How do we avoid it in the future?
Post-incident, all engineering teams have been involved in forensic investigations in order to understand in depth what happened and summarize all the findings in a copious collection of internal postmortems. Here is the gist of what we are prioritizing now to avoid this type of failure in the future, with work already underway and continuing into Q4 ’20 and beyond.
Further decouple the control plane and the data plane
The unfortunate irony of this incident is that there would have been little to no impact if the service discovery and configuration system had been frozen so as to always return the same answers when queried. Instead, by favoring fast, convenient configuration updates and flexible service discovery we inadvertently coupled systems together in subtle ways.
We had already started to remove that coupling in the following ways, and we will double-down:
- We have split service discovery and dynamic configuration into separate services.
- We are building additional layers of cache to make DNS queries for the purpose of service discovery resilient to a prolonged loss of the core service discovery system.

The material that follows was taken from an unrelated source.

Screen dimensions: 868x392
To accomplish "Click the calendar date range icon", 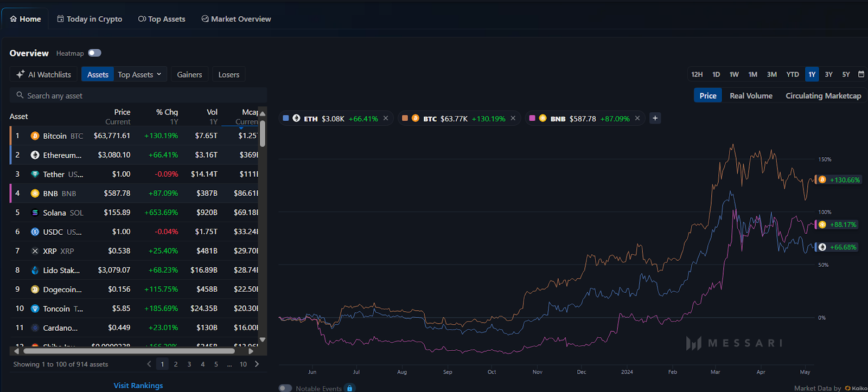I will coord(861,74).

- We are hardening all components to make them resilient to a prolonged loss of service discovery and dynamic configuration. When they are unavailable, services that process incoming data or answer interactive queries should fail “closed” and continue to work without degradation.
- We will regularly test the types of failures we experienced.
Improve the resilience of service discovery
The need to register and deregister services won’t go away but we must support it with a system that is not a single point of failure (be it distributed or not).
Improve the resilience of the web tier
Because the web tier sits in the middle of all queries made by our customers, it must be among the last systems to fail. This means reducing the number of hard dependencies to the absolute minimum with regular tests to make sure pages still load if soft dependencies fail downstream.
Improve our external response
It starts with having a dedicated role with clear processes to disseminate updates about high visibility incidents throughout. It also includes having clearer communication on the impact of an incident as it develops.
Provide a clear playbook in case of regional failure
Regardless of how much resilience we build into a Datadog instance running in a single region, there will remain a risk that the region becomes unavailable for one reason or another. We are committed to providing options for our customers to choose for contingency.
This incident has been a frustrating experience for our customers and a humbling moment for all Datadog teams. We are keenly aware of our responsibility as your partner. You trust us and our platform to be your eyes and ears and we are sorry for not living up to it on that day. We are committed to learning from this experience, and to delivering meaningful improvements to our service and our communication.